Dass das Gericht besagte, aus dem Kontext befreite (sic!), Phrase für strafbar hält, steht seit dem Eröffnungsbeschluss außer Zweifel. Sobald ein solcher vorliegt, scheitert jegliche Verteidigung mit Rechtsansichten, weil das Gericht dadurch unter Beweis gestellt hat, dass es selbst (vgl. § 203 StPO) von hinreichendem Tatverdacht (= überwiegenden Verurteilungswahrscheinlichkeit) ausgeht, was die strafrechtliche Relevanz der Äußerung impliziert. Der Trick zu einem revisionsfesten Urteil besteht übrigens in der netten Formulierung „gerichtsbekannt“. Nachgeborenen Richtern ist selbst 80 später selbstverständlich jede einzelne auch noch so seltene obskure NS-Parole bekannt. Dafür haben – zumindest in der Theorie – nicht zuletzt nachgeborene Geschichtslehrer, wie z.B. der Angeklagte, durch ihre nimmermüden Bemühungen gesorgt. Insoweit erübrigte es sich auch, einen eigenen Zeugen zu präsentieren, der auf dem Gebiet von NS-Parolen angeblich eine besondere Expertise besitzt, und ihn 80 Minuten lang zu Ja oder Nein zu befragen. Da diese Zeuge kein gerichtlich bestellter Sachverständiger war, haben seine Ausführungen keinerlei praktische Bedeutung. Das Argument, es handle sich dabei ggf. um ein Wahndelikt, ist im Übrigen zirkelschlüssig, denn zum Wahndelikt würde es nämlich erst bei einem Freispruch.
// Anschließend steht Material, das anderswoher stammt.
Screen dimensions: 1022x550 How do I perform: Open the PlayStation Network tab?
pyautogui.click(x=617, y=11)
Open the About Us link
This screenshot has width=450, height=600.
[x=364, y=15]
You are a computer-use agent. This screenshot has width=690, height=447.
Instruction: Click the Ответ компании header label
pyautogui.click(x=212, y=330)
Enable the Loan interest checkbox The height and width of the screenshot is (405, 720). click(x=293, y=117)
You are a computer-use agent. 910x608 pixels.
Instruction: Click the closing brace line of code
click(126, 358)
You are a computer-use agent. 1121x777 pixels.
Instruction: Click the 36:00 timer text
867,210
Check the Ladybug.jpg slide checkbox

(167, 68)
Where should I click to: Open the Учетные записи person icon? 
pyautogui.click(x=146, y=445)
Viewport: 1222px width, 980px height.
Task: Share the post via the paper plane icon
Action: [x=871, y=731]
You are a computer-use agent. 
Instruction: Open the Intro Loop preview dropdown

Die einzig zielführende Verteidigung bestand hier darin, den Vorsatz zu bestreiten, wobei die Beweislast ohnehin beim Staat liegt. Diesbezüglich hat sich der Vorsitzende Richter dann auch einen Fauxpas geleistet, genau genommen zwei:

Als Richter Stengel am Abend das Urteil verkündet, kehrt ein nüchterner Ton zurück ins Gericht. Die Bedeutung der Parole in der NS-Zeit „haben wir anders wahrgenommen„. Ein bisschen Pathos bemüht auch Stengel. Es gebe Gemeinsamkeiten zwischen Gerichten und Lehrern, beide hätten als Werkzeug die Sprache, mit der man verantwortungsvoll umgehen müsse. Und dann sagt er: „Das Gericht muss sich fast alles anhören, aber es muss nicht alles glauben.“ Wieder wendet er sich an Höcke: „Sie sind ein redegewandter, intelligenter Mann“, der wisse, was er sage. Dass Höcke von den Fällen Oehme und Ziegler nichts gewusst habe, sei „lebensfremd“. Raum für eine Freiheitsstrafe sieht er allerdings nicht, „das wäre völlig überzogen“ [Im Gegensatz zu 100 Tagessätzen für drei Worte – Anm. d. Verf.].

Es geht bei besagter Parole nicht um die „Wahrnehmung“ des Gerichts, sondern um eine historische Tatsache. Dass der Angeklagte wisse, was er sage, ist eine zirkelschlüssige Unterstellung. Er sagt nichts Verbotenes, wenn er freigesprochen wird. Ob er freigesprochen wird, hängt von seinen Richtern ab. Als er den Satz sagte, konnte er es noch nicht wissen, er konnte allenfalls erahnen, dass er vor deutschen Richtern sehr wahrscheinlich keine Chance hat. Damit stellt sich die Frage, was er mit der Aktion eigentlich bezweckt hat. Mich erinnert das an die Ärztin, die auch erahnen konnte, was geschehen wird.